Extracted records:
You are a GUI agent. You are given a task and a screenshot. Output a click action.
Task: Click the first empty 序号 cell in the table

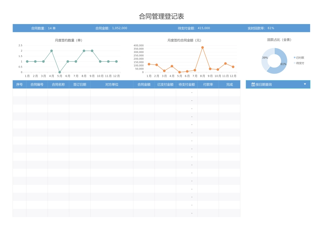coord(19,92)
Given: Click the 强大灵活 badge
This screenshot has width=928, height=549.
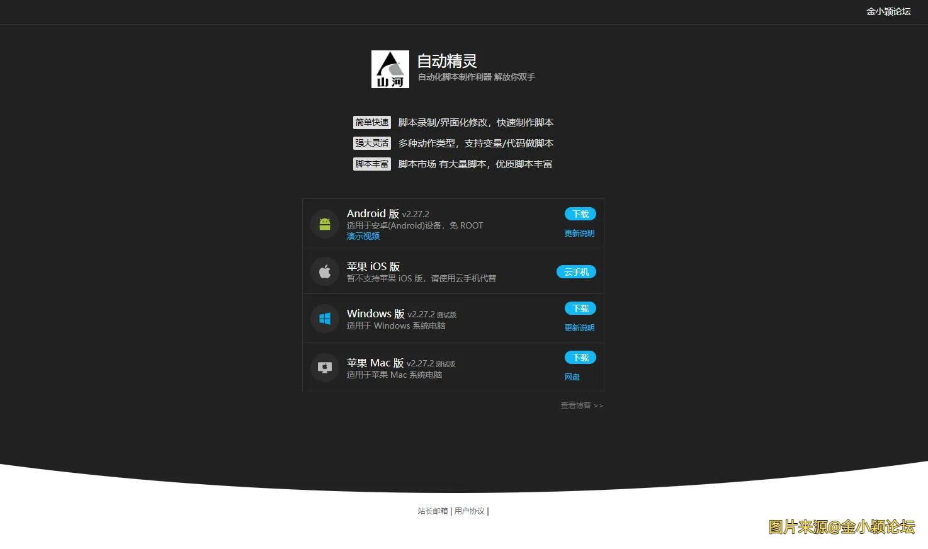Looking at the screenshot, I should 371,143.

» What is being asked: Retype all entries exactly, without the images.

» Output for this task:
You are a GUI agent. You are given a task and a screenshot. Output a click action.
Task: Click the first empty 序号 cell in the table

coord(19,92)
Given: Click the 强大灵活 badge
This screenshot has width=928, height=549.
Looking at the screenshot, I should 371,143.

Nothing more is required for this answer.